* [REQUIRED WORK]: Print, please, the line that contains "My Account (1441, 1128)" and each line after it to the end of the entries, unchanged and with nothing else.

#### RECORDS FOR THIS EXERCISE ####

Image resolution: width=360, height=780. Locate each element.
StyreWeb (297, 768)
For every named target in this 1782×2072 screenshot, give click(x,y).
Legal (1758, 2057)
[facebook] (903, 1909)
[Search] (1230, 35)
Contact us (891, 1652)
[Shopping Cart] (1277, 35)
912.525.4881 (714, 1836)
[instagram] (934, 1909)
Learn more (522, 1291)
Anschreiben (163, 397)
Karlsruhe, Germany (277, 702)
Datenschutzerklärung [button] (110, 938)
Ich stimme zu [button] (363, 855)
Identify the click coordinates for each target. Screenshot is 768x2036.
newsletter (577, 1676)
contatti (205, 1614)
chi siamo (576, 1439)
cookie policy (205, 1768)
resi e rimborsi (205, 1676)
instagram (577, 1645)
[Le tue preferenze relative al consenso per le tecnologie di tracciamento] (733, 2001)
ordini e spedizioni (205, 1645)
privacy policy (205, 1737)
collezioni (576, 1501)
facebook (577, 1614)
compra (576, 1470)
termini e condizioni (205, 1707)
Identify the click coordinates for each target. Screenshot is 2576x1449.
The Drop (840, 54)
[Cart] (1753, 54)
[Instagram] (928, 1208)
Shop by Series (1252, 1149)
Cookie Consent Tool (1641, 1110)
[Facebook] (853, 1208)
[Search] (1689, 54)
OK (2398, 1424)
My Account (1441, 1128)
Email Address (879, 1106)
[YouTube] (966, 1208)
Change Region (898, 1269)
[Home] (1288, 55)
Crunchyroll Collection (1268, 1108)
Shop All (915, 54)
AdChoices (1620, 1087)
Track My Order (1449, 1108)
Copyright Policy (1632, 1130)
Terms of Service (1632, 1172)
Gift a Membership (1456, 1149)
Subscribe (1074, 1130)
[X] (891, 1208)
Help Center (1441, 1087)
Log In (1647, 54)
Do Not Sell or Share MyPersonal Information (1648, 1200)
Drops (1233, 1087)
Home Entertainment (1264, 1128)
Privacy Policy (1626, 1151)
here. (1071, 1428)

####

* [SOLVED PROBLEM]:
My Account (1441, 1128)
Email Address (879, 1106)
[YouTube] (966, 1208)
Change Region (898, 1269)
[Home] (1288, 55)
Crunchyroll Collection (1268, 1108)
Shop All (915, 54)
AdChoices (1620, 1087)
Track My Order (1449, 1108)
Copyright Policy (1632, 1130)
Terms of Service (1632, 1172)
Gift a Membership (1456, 1149)
Subscribe (1074, 1130)
[X] (891, 1208)
Help Center (1441, 1087)
Log In (1647, 54)
Do Not Sell or Share MyPersonal Information (1648, 1200)
Drops (1233, 1087)
Home Entertainment (1264, 1128)
Privacy Policy (1626, 1151)
here. (1071, 1428)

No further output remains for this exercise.